Exercise: Your task is to copy the lines from the line containing "Task: Click the Size Guide title" through the end of the listing below, both included, without any pictures.

Input for this task Start Marker

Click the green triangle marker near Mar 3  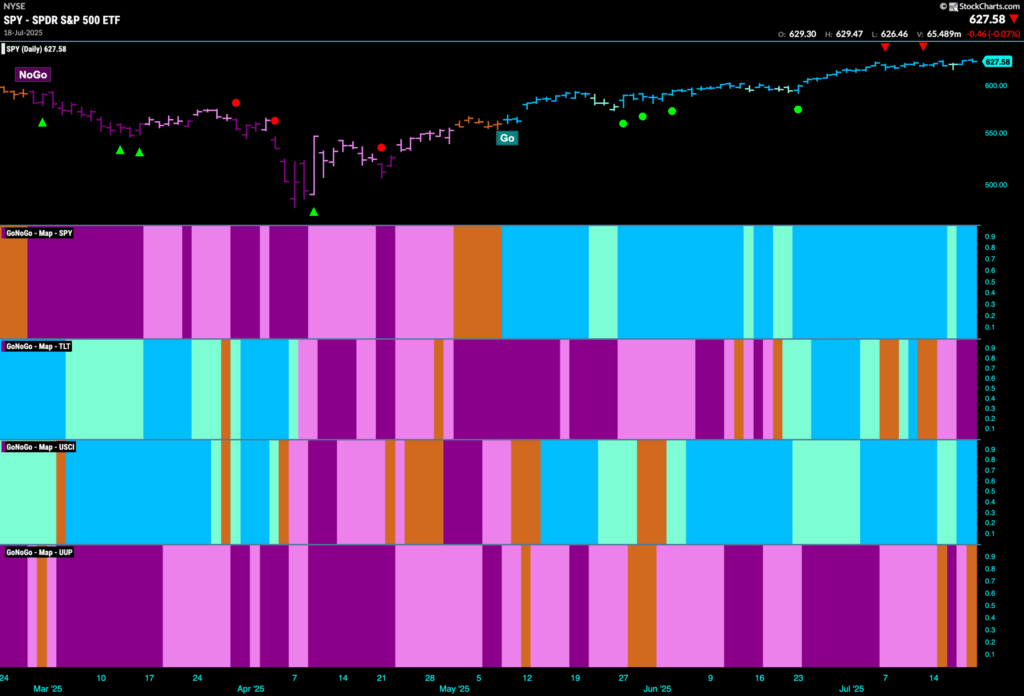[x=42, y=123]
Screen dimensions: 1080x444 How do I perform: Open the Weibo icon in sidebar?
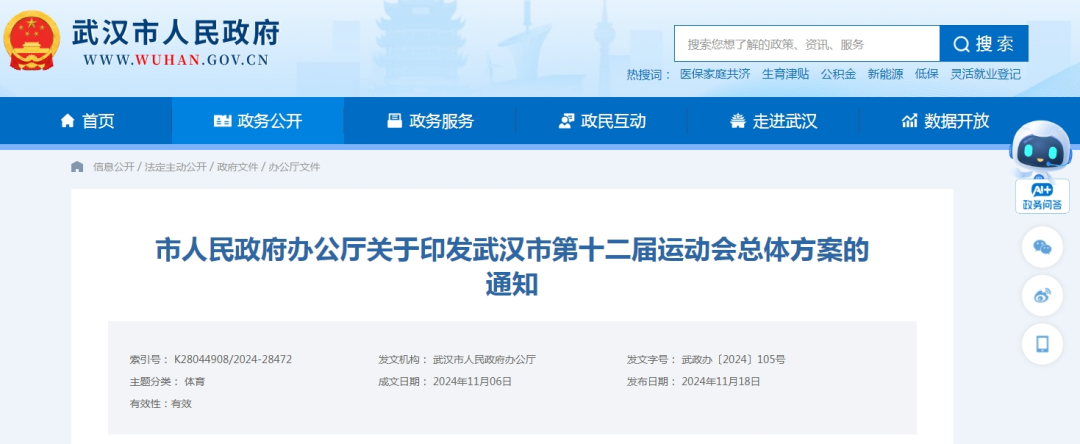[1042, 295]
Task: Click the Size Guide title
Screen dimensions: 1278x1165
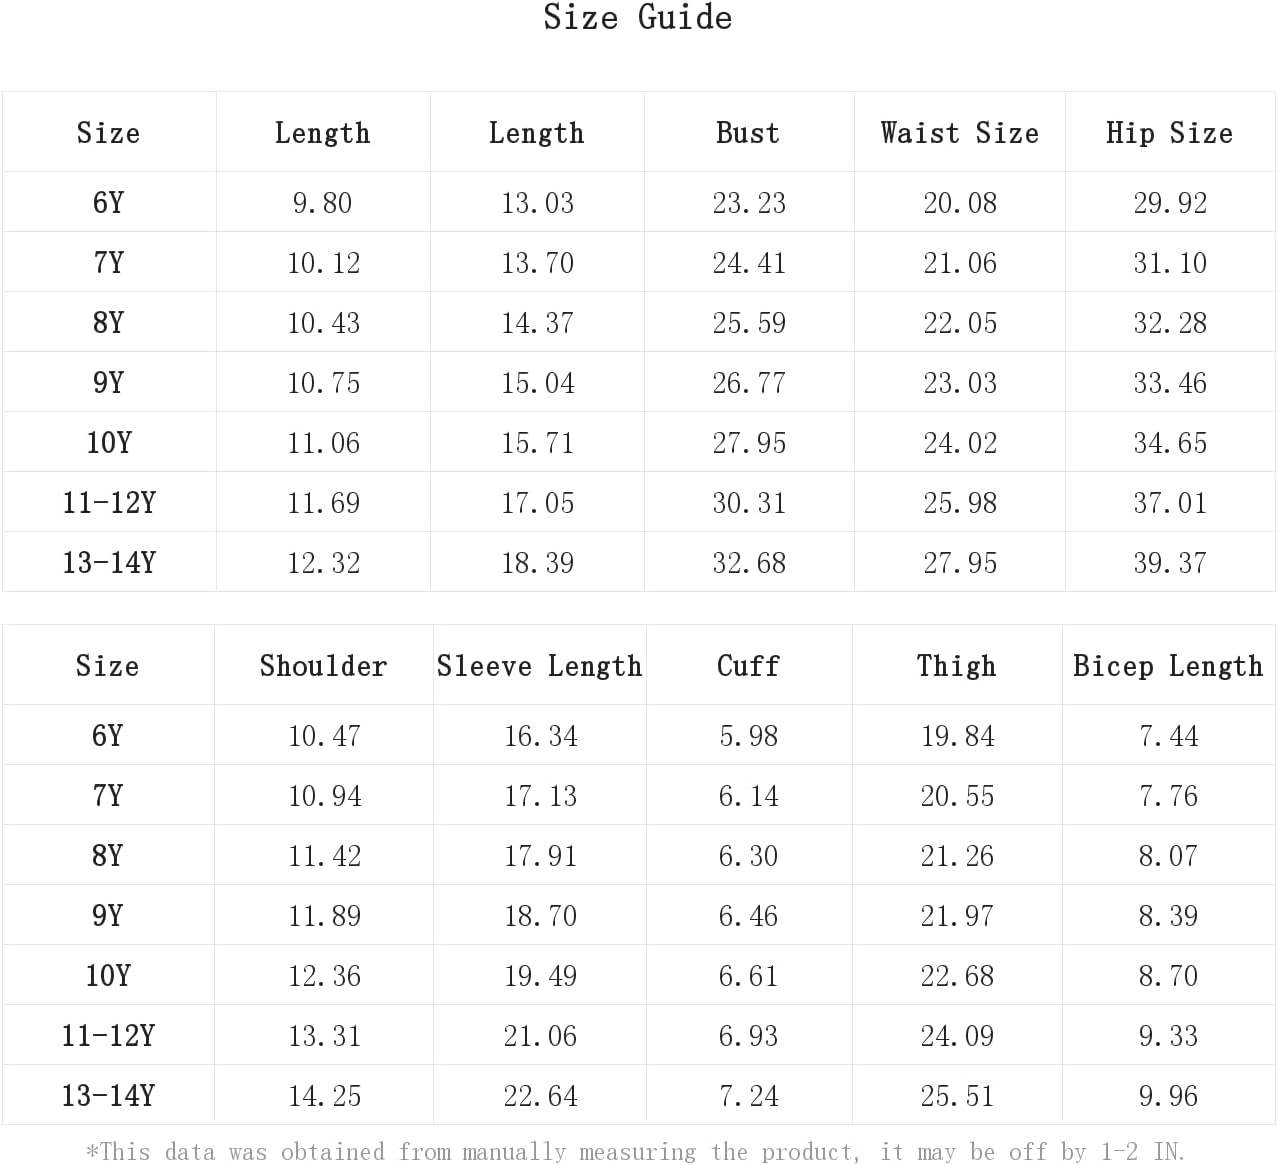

Input for this task End Marker

Solution below:
Task: Click the Size Guide title
Screen dimensions: 1278x1165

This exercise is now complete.